Lithium thionyl chloride batteries have a proven track record for utility metering applications. Since the 1990s, these batteries have been used in the E6 electronic gas meter. Also, in 1984, Hexagram (now Aclara), introduced its first automatic meter reading (AMR) devices for the gas and electric utility market, which were powered by AA-size lithium thionyl chloride batteries. Over 3 million of these devices have been deployed worldwide, and virtually all continue to operate on their original batteries after 25 years. Long term reliability is especially critical to the utility industry, as extended battery life translates into higher productivity and profitability by eliminating the need for system-wide battery change outs.

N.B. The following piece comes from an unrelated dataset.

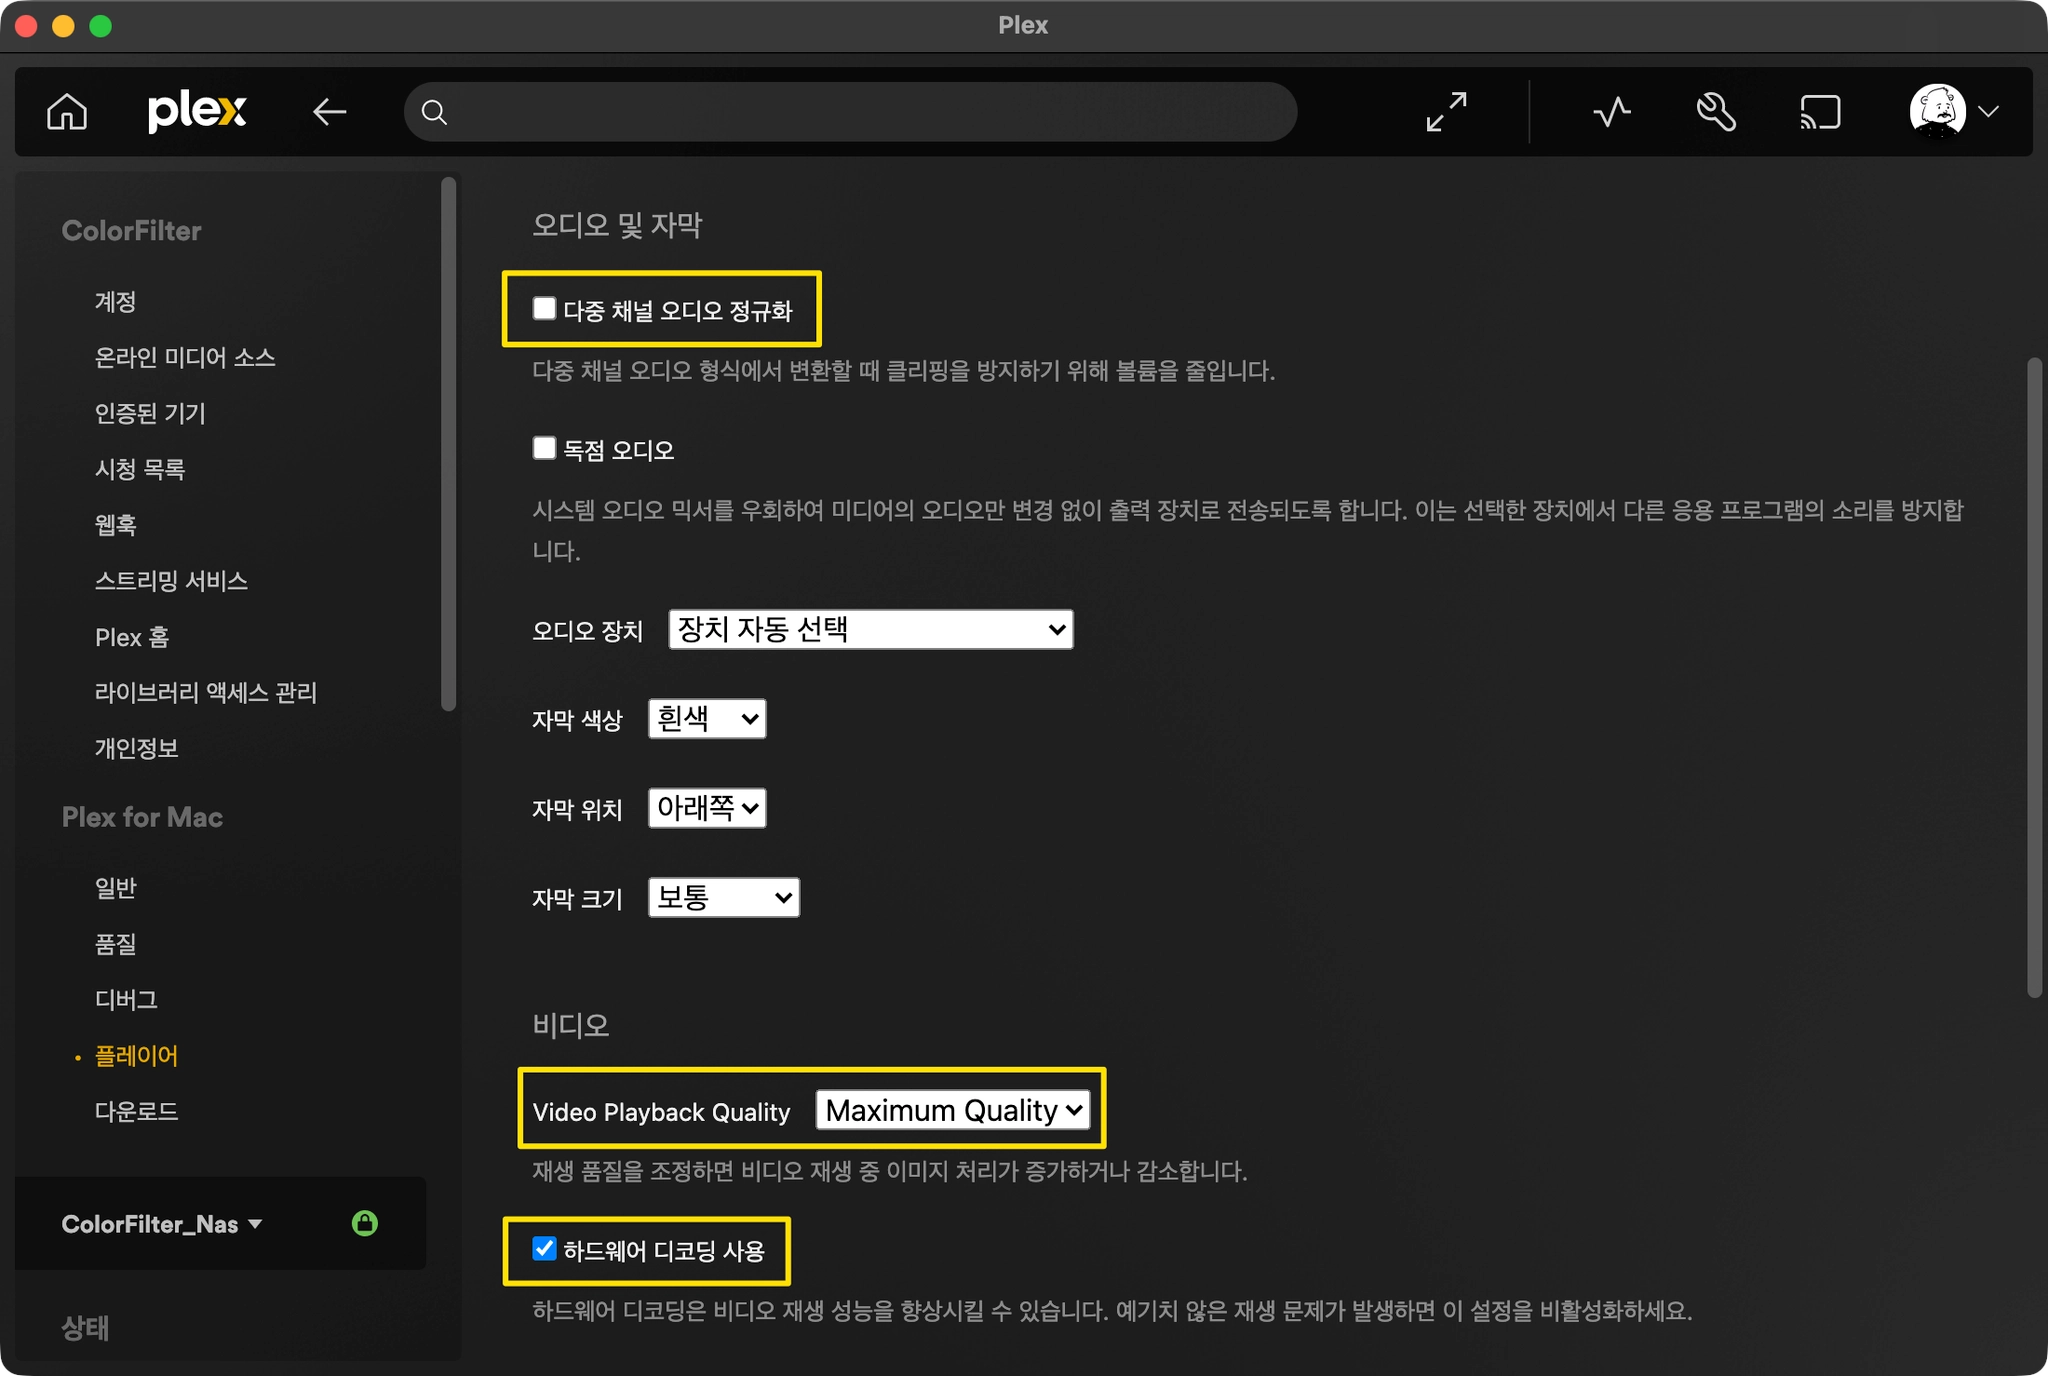Screen dimensions: 2048x1376
Task: Open the Video Playback Quality dropdown
Action: point(953,1110)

High current pulse “hybrid” solutions
In addition, there are a growing number of applications that require high current pulses, presenting technical challenges to both spirally wound and bobbin-type lithium batteries. Typically, these applications involve low continuous current (or no continuous current) coupled with high pulse currents of up to several Amperes.

Devices requiring high current pulses must be carefully designed to extend battery life. For example, these devices are often programmed to operate in multiple modes, including a sleep or standby mode, where power consumption is nil or a low background current; a measurement or interrogation mode, where the unit requires a few hundred milliamps of energy; and a transmission mode that requires high current pulses before returning to sleep or standby status.

Spirally wound lithium thionyl chloride batteries deliver the energy density required by high current pulse applications, but lack the required capacity and have a comparatively high rate of self discharge, which limits their long term operation. Another fact is that the internal resistance increases with depth of discharge, thus also limiting battery life of this style.

Bobbin-type cells have the ideal capacity and energy density, but only allow low current pulses due to their low rate design. To overcome this, engineers at Tadiran developed PulsesPlus™ technology by combining a bobbin-type primary cell with a patented high rate, low impedance HLC (hybrid layer capacitor) to deliver extremely high currents with an excellent safety margin. The rate at which energy can be stored by the HLC varies from 280 As with smaller HLCs to 1,120 As with larger size HLCs. Variations of this hybrid technology have also been utilised to provide short duration high rate power for military and medical applications.

EVALUATING BATTERY SUPPLIERS
Once the right battery chemistry is chosen, design engineers need to perform due diligence to verify that the lithium battery they have specified can deliver as promised. With the rapid growth in knock-off products now flooding the marketplace, vigilance is required to ensure product quality and authenticity, including 100% product traceability back to the raw materials. As part of the vendor selection process, it is therefore recommended that potential battery suppliers be required to provide a list of customer references along with fully documented and verifiable test results for parameters such as battery pulse, low temperature pulses, discharge and repeatability.

Faithfully applying these and other common sense practices during the vendor selection process will help ensure years of trouble-free battery performance.